While they can be spotted along roadways, wild turkeys require mature upland woods with fields and clearings. Using their strong feet, turkeys scratch through leaf litter in search of acorns, hickory nuts, berries and the occasional invertebrate. Turkeys swallow nuts whole, crushing the shells in their powerful gizzards (the part of the turkey my mother always threatened to put in the gravy).

In the winter, wild turkeys form large flocks. As the sun goes down, they fly up, branch by branch to roost together in the nut-bearing trees that provide the bulk of their diet. If threatened by coyotes, raccoons or great horned owls, male turkeys (a.k.a. toms or gobblers) run away at rates up to 12 mph, while females (or hens) evade predators by flying away at an amazing speed—up to 50 mph.
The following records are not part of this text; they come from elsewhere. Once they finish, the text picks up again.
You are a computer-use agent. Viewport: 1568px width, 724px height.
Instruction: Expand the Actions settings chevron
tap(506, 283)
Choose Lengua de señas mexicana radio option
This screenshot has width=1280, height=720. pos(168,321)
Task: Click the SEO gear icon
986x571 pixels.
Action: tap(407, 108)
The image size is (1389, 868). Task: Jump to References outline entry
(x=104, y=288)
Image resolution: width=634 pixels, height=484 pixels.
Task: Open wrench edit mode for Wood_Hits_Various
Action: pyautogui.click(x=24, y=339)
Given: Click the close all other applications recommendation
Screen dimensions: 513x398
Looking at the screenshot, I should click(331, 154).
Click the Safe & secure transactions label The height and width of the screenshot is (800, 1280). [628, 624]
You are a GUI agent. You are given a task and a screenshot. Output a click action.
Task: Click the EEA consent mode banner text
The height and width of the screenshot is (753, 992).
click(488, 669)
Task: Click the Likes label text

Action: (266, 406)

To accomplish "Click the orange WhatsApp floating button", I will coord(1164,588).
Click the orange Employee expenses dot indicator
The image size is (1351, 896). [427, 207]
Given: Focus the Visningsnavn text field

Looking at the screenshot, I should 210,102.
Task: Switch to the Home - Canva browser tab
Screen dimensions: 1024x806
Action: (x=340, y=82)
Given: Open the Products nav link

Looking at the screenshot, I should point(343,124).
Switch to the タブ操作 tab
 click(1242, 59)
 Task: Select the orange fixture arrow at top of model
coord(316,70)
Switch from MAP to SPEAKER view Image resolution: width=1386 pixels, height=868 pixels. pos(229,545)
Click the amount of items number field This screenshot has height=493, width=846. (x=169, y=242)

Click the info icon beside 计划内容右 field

The gobbling and strutting displays we associate with turkeys don’t begin until early spring, but winter is a great time to see flocks of turkeys silhouetted in the trees. Visit a Lake County Forest Preserve near the Wisconsin border, such as Gander Mountain or Van Patten Woods, for your best bet at seeing wild turkeys in action. Start a new family tradition and join our educators for the annual Thanksgiving for Nature Scavenger Hunt at Hastings Lake, where groups follow fun outdoor clues followed by a warm drink near a crackling fire.

This year, as I sit down to dinner with my family, I will be thankful for the farm-raised turkey on my plate and the eastern wild turkeys in our woodlands.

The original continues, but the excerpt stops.